It’s late August, and on the porch of her home in Montreal, Elizabeth Powell is using one hand to swat away pestering bumblebees, and holding a telephone to her ear with the other, telling the story of her group, Land Of Talk. “We’ve been away for so long, on the road,” she laughs, a malevolent buzz audible in the background. “I come back, and there’s bees everywhere… Killer bees! It’s awful…”

‘The Road’ has latterly become Powell’s second home, or maybe her first, since Land Of Talk began to enjoy a nuzzling acclaim in Canada; she estimates they’ve played over 300 shows since they formed, criss-crossing the country and enjoying well-received sorties across the border in a rickety van. “I didn’t used to enjoy ‘The Road’, and now I do,” she offers. “You have to relinquish a certain amount of your expectations, about your privacy or your daily routine. It’s hard to feel grounded, when you’re always moving somewhere else. But then you let go of that need to feel grounded; you feel settled, once you forego that need for stability.”

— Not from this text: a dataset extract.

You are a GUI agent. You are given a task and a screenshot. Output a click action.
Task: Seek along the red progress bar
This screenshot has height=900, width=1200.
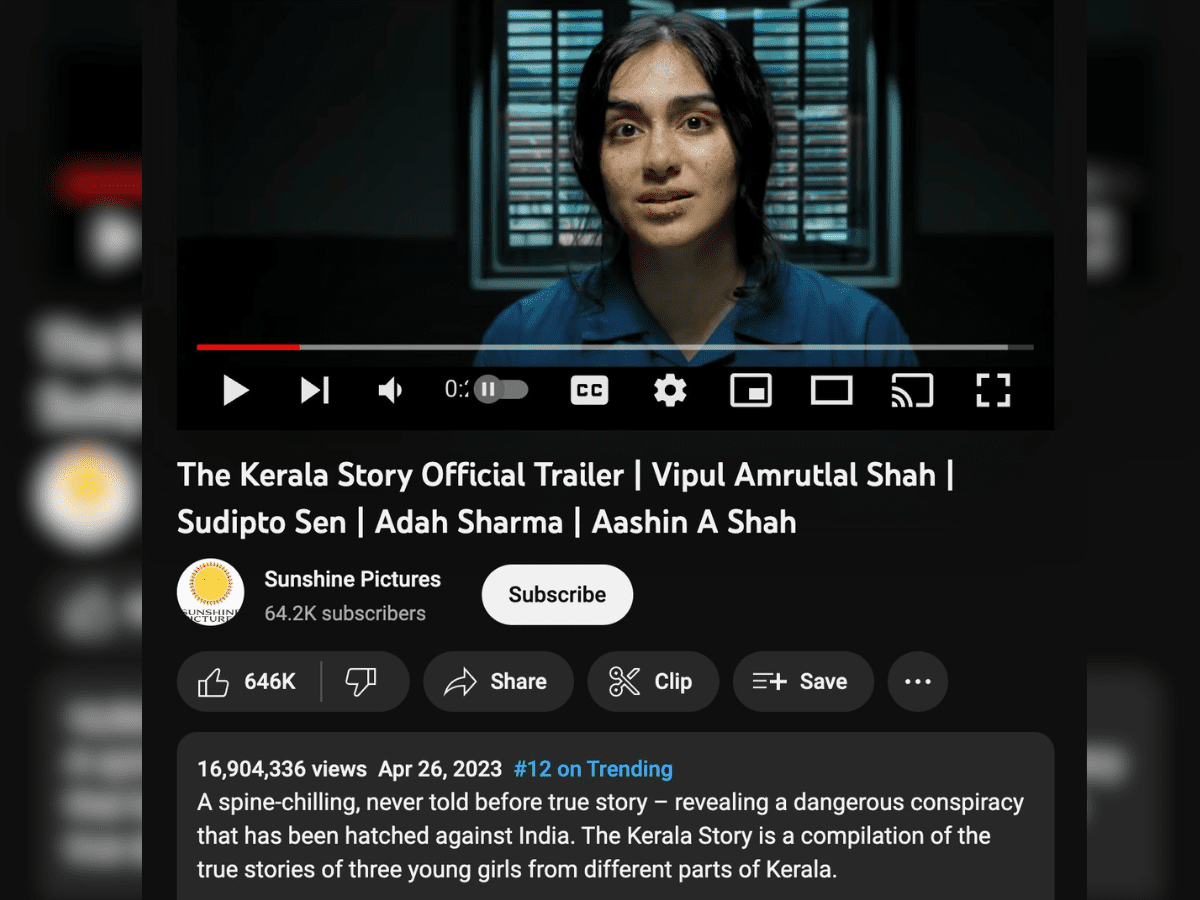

This seems an apt metaphor for Powell’s experience with Land Of Talk. A couple of years ago, Elizabeth was another struggling singer/songwriter on the Montreal circuit, plying her songs with only her guitar to share the lonely spotlight. “I didn’t like it,” she remembers. “I can’t stand playing by myself, it’s a little too obvious, all ‘me me me’.  I was tired of only ever playing with a backing band every now and again, guys who only learned the songs before the set. I wasn’t pushing myself, as a guitarist, or as a songwriter.”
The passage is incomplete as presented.